Self-criticism from the mayor

The only one who has provided self-criticism is the mayor of Tremp, Maria Pilar Cases, who admits that she should have controlled the situation better: "On November 22 I sent a whatsapp to the director of the residence to offer her help and she answered that she had everything under control. I didn't insist any more until the evening of 25 November when a member of the centre's management team alerted me that it was in chaos and that they needed plastic cutlery, buckets, masks and gloves".

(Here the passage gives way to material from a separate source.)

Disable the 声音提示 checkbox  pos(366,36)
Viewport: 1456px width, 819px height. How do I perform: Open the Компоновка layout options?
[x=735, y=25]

Cases believes that in the future some administration should be involved in the management of the residence. Until now it has only been in the hands of the Fiella Foundation, which is linked to the bishopric of Urgell and has great economic weight in Tremp. Without going any further, the foundation gave the Generalitat the land where the Pallars Regional Hospital is currently located. Perhaps that is why in the municipality, with just over 5,800 inhabitants, not a single voice has been raised about what has happened in the centre: the workers and their families remain silent. Nor has anything leaked out.

Evaristo's children say that, when their father died almost a month ago, the residence has still not returned their man's belongings: neither the television he took with him to put in his room, nor the wheelchair, nor his clothes. However, they have not been charged for anything so far. They paid 1,500 euros a month.